At lunchtime today when I visited the site I realised that something was wrong. The headline story related to a viewers poll conducted on Paul Holmes’ nightly show which overwhelmingly found that respondents were in favour of Don Brash’s (leader of the opposition) white reactionary policies on the Treaty of Waitangi, Maori affairs (the only Maori MP in the National Party was sacked last week), and Maori land issues.

Who is Paul Holmes? Last year he called Kofi Annan a ‘cheeky darkie’. He also once ‘threatened’ to go to Australia because he felt he wasn’t getting the respect or financial reward he believed he deserved.

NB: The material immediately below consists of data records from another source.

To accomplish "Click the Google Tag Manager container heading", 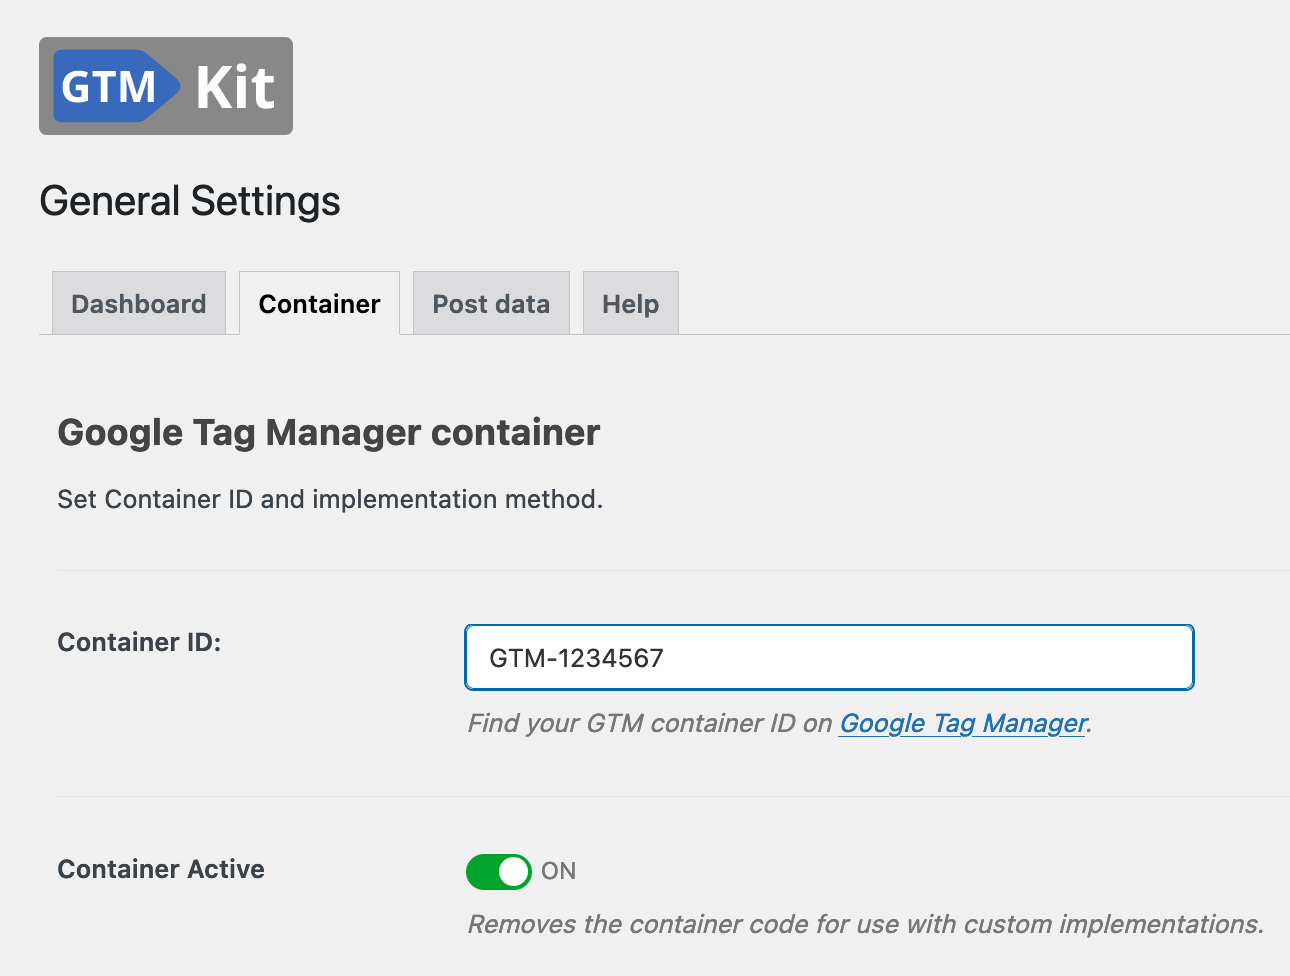I will click(329, 433).
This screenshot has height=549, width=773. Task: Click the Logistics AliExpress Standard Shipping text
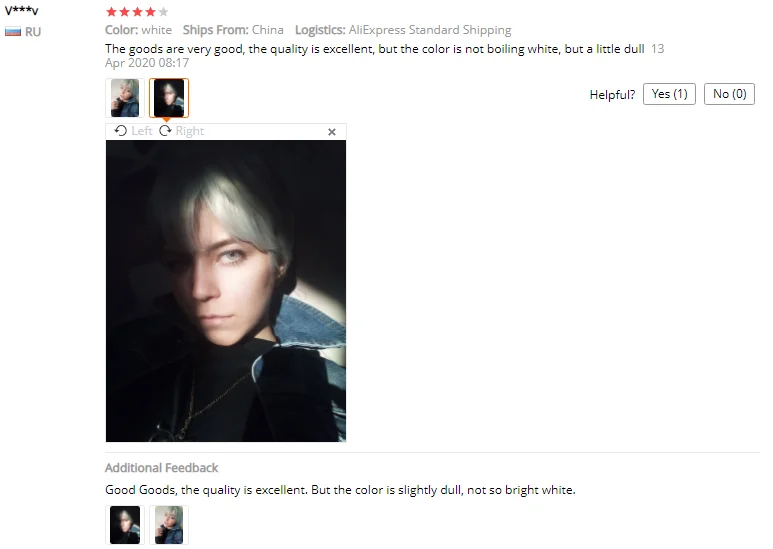403,30
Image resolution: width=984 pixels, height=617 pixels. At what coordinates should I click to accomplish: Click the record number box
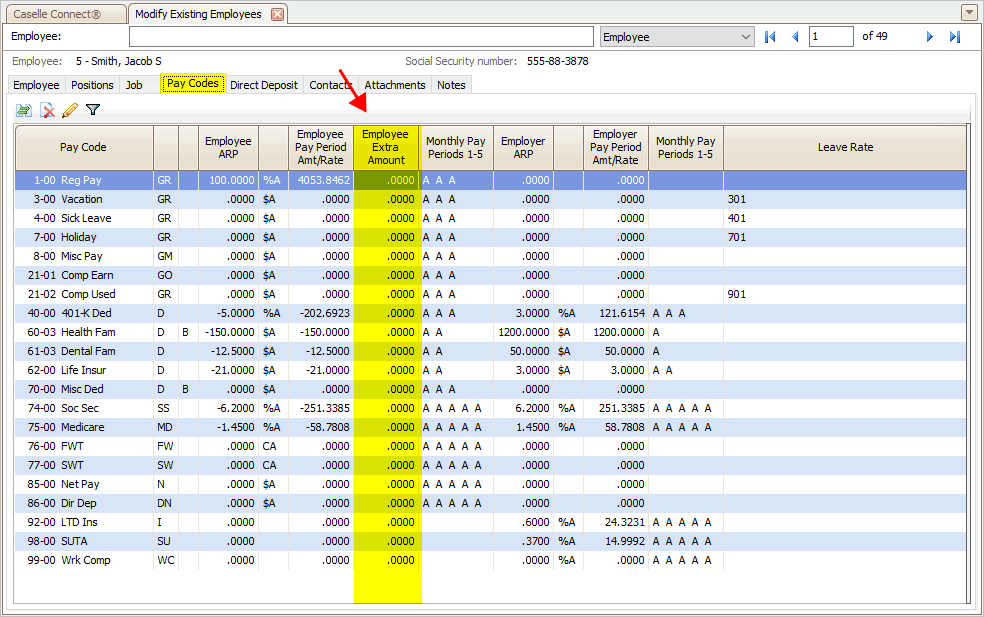832,37
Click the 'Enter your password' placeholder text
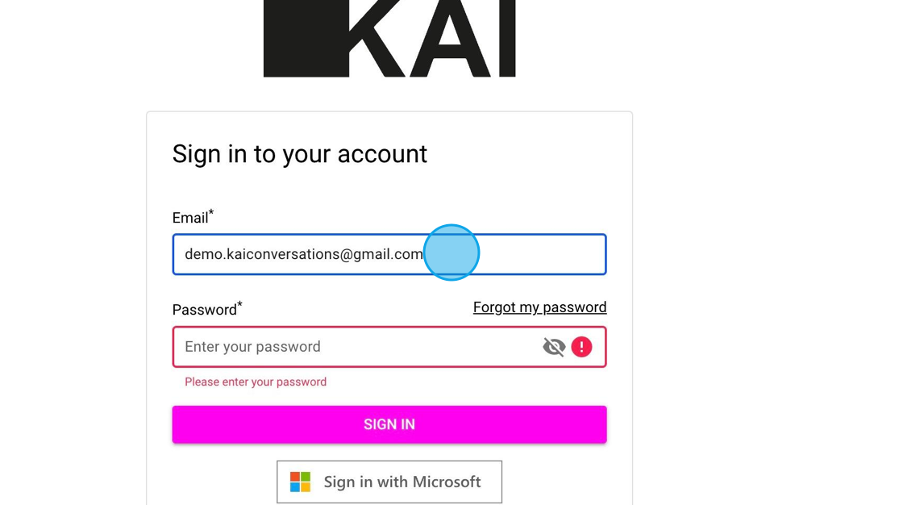 coord(253,347)
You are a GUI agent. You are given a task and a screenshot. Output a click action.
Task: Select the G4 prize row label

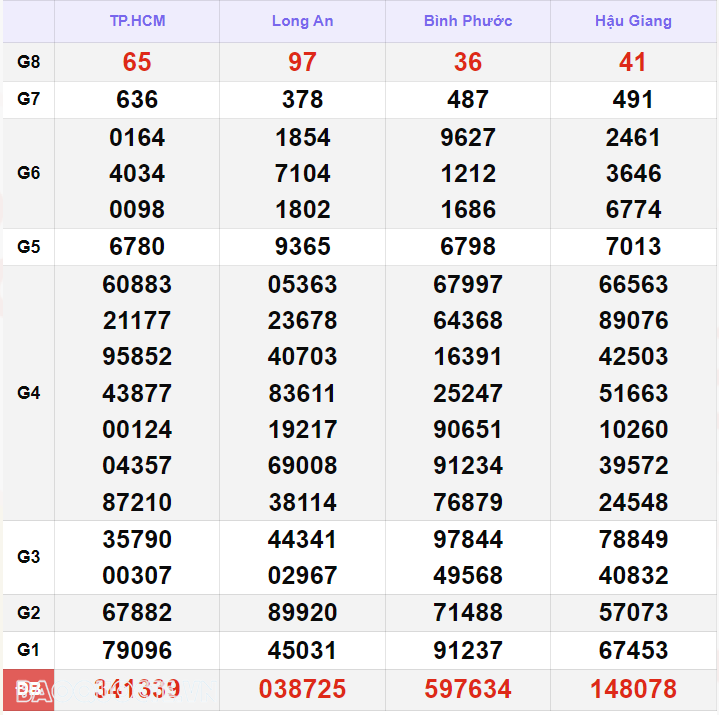coord(29,393)
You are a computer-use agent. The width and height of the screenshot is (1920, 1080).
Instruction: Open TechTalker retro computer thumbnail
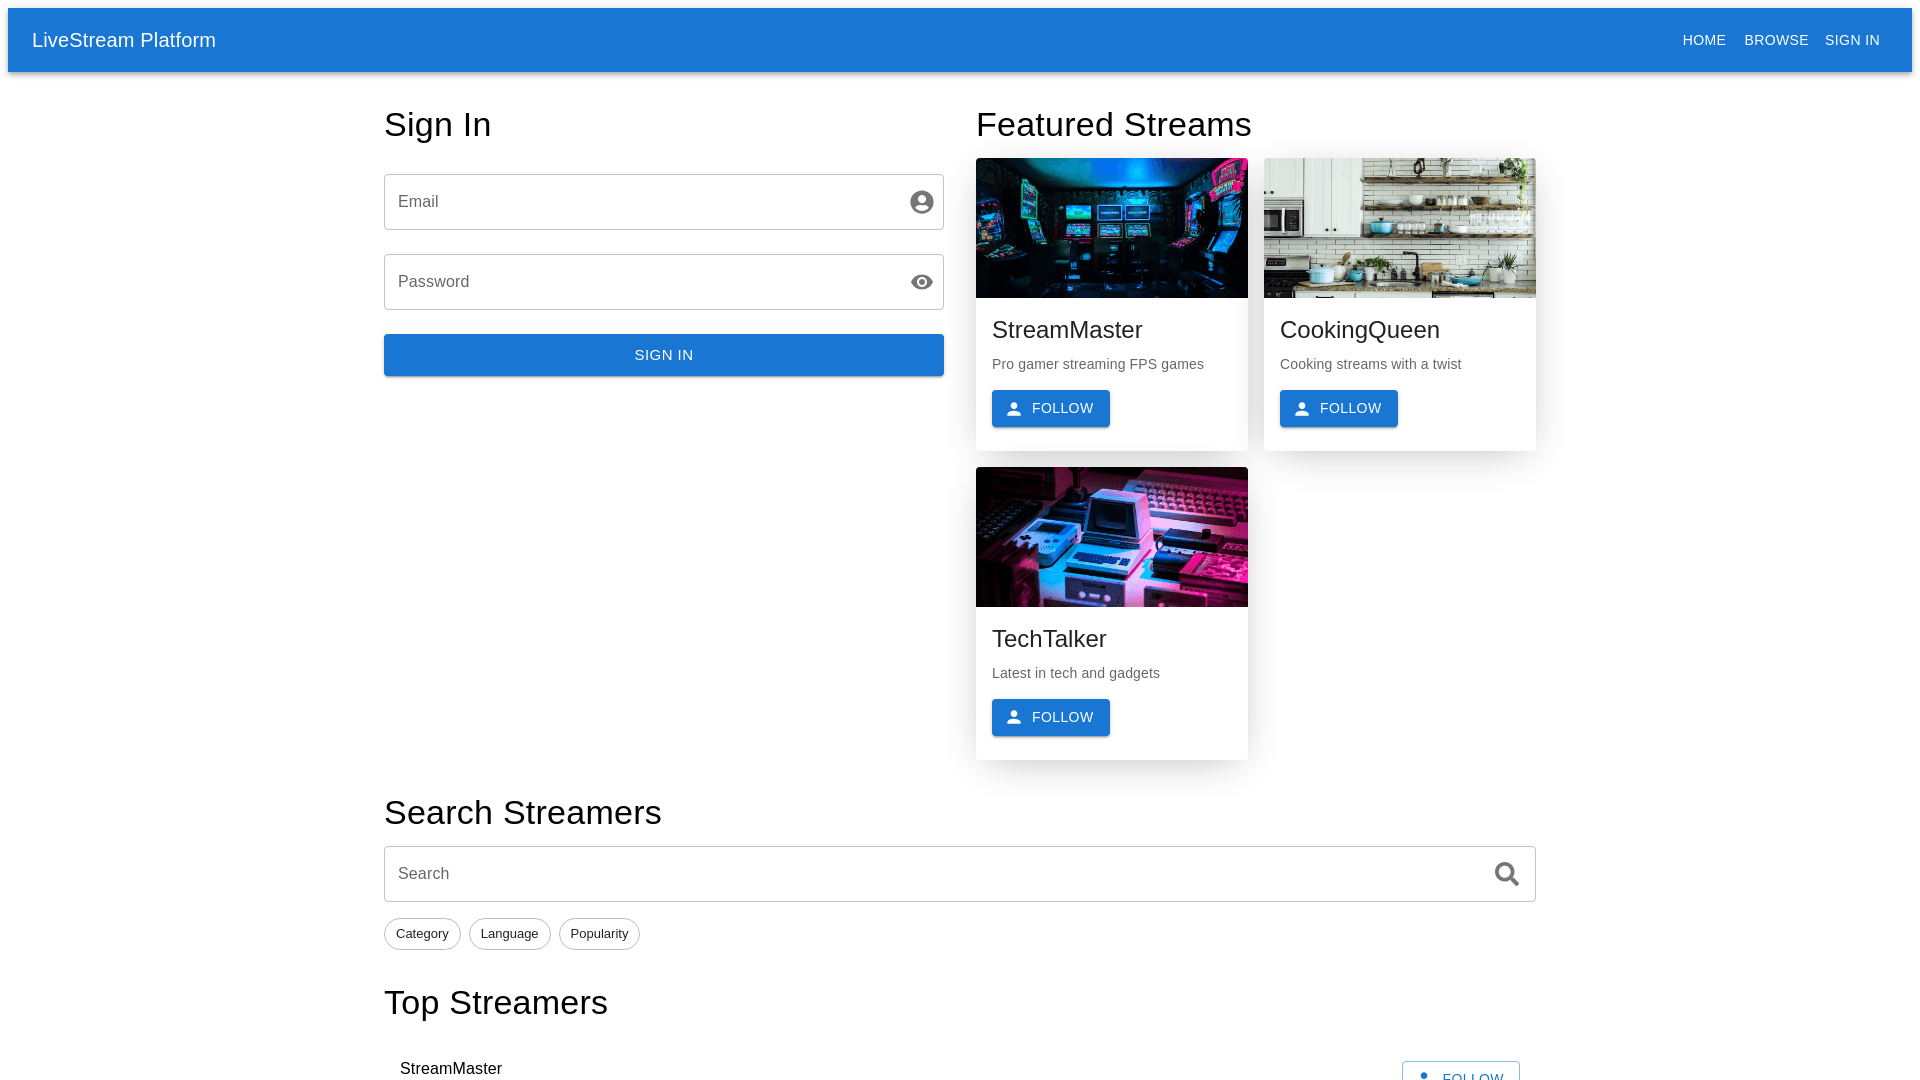(1111, 537)
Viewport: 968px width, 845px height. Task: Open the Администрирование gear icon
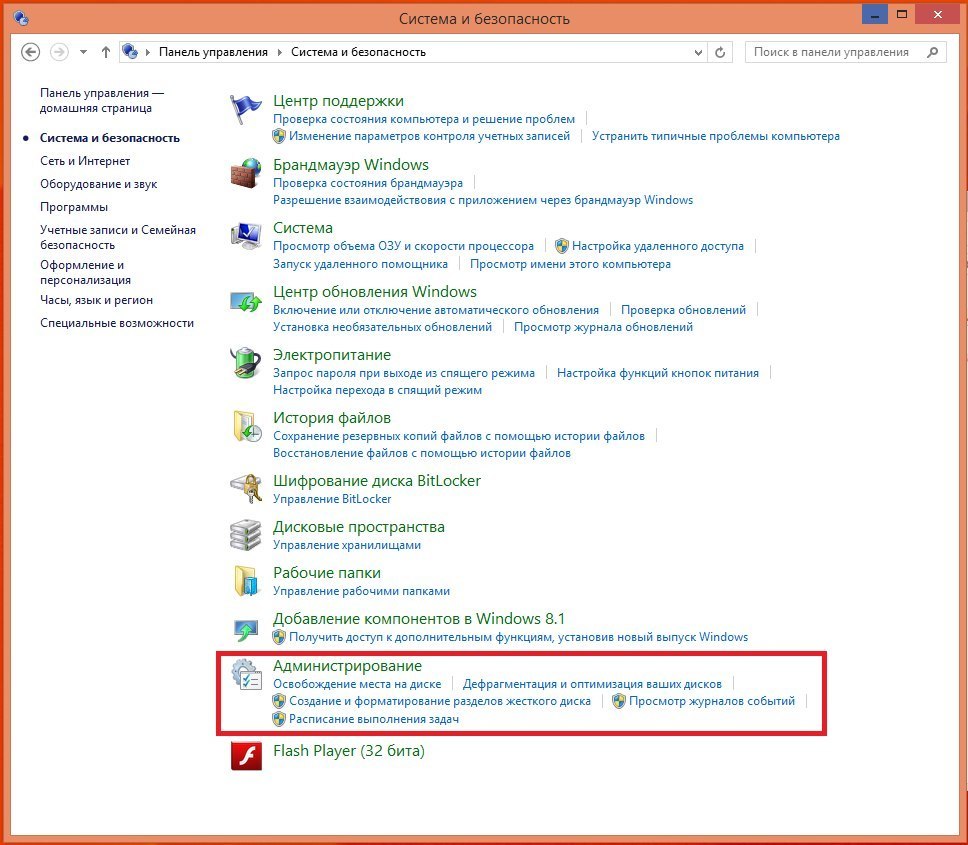[246, 674]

Luckily for the Australians he never acted on his word.

This speaks volumes about who watches the Holmes Show, indirectly a lot about the man Paul Holmes, as well as TVNZ’s editorial position.

Happily there was also a story entitled TV3 interview ruled unfair about TVNZ’s rival, TV3, and an interview they conducted with the Helen Clark. A judge ruled that the interview was impartial. In TVNZ’s eagerness to sling mud at the competition by giving a minor story greater emphasis, they have drawn attention to their own editorial hypocrisy.

I confirmed at stuff.co.nz that these were not in fact the top stories (there was no mention of either on the stuff homepage, I didn’t bother to go digging any deeper) but instead the tabloid trash that I have come to expect from TVNZ.

nzoom is not the homepage for New Zealanders. Some New Zealanders perhaps, but not the 63% who support the Prime Minister Helen Clark and her government. Like any politician, Helen Clark has her problems, but she is possibly the best leader New Zealand has had in my lifetime.

As a result of this fracas I’ve discovered scoop.co.nz – plenty of the kind of news I want to read, and at a glance, no discernible bias.